Seek on a large text file python
Asked Answered
C

2

8

I have a few text files whose sizes range between 5 gigs and 50 gigs. I am using Python to read them. I have specific anchors in terms of byte offsets, to which I can seek and read the corresponding data from each of these files (using Python's file api).

The issue that I am seeing is that for relatively smaller files (< 5 gigs), this reading approach works well. However, for the much larger files (> 20 gigs) and especially when the file.seek function has to take longer jumps (like a few multi-million bytes at a time), it (sometimes) takes a few hundred milliseconds for it to do so.

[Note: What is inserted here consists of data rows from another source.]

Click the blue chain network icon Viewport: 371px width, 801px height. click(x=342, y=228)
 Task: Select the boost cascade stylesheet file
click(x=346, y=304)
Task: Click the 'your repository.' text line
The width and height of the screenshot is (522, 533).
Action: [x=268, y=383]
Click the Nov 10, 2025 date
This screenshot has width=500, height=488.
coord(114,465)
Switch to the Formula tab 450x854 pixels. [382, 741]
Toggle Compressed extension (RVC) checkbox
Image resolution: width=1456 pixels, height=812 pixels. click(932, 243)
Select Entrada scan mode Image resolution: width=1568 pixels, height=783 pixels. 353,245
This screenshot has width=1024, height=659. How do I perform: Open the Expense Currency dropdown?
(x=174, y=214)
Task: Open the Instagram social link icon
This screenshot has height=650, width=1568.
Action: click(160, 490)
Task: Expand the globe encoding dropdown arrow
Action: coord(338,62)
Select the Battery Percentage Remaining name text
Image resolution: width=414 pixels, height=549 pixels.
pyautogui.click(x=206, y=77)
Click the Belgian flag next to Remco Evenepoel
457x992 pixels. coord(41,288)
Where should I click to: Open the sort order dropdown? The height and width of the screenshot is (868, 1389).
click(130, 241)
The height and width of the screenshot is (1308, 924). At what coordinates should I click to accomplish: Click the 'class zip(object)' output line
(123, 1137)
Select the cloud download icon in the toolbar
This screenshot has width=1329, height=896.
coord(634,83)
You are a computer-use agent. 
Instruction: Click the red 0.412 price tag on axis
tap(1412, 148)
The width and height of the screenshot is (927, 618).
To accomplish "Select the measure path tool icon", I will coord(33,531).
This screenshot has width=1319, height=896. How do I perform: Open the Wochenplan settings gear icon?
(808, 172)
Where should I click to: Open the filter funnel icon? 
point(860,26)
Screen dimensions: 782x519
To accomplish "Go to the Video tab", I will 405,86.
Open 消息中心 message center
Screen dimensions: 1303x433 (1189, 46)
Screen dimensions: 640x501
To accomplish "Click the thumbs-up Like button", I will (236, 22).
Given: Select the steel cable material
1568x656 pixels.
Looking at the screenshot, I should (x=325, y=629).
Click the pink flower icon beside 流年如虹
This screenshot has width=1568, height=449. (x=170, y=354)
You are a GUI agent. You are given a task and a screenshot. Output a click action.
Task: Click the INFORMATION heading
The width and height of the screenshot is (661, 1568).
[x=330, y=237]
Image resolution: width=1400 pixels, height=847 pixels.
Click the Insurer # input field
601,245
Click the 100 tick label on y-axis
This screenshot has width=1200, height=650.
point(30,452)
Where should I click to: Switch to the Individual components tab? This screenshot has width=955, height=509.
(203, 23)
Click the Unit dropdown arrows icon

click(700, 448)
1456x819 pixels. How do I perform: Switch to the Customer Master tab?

My impression was that seek operations within the files are constant time operations. But apparently, they are not. Is there a way around it?

Here is what I am doing:

import time

f = open(filename, 'r+b')
f.seek(209)
current = f.tell()
t1 = time.time()
next = f.seek(current + 1200000000)
t2 = time.time()
line = f.readline()
delta = t2 - t1

The delta variable is varying between few microseconds to few hundreeld milliseconds, intermittently. I also profiled the cpu usage, and didnt see anything busy there as well.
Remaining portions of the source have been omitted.